Please return the records below exactly as they stand.
• • • •
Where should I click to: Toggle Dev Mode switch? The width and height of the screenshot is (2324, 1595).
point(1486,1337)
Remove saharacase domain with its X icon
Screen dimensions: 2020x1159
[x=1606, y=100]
• • • •
## Answer area
Where should I click to: Toggle Dev Mode switch? The width and height of the screenshot is (2324, 1595).
point(1486,1337)
Remove saharacase domain with its X icon
Screen dimensions: 2020x1159
[x=1606, y=100]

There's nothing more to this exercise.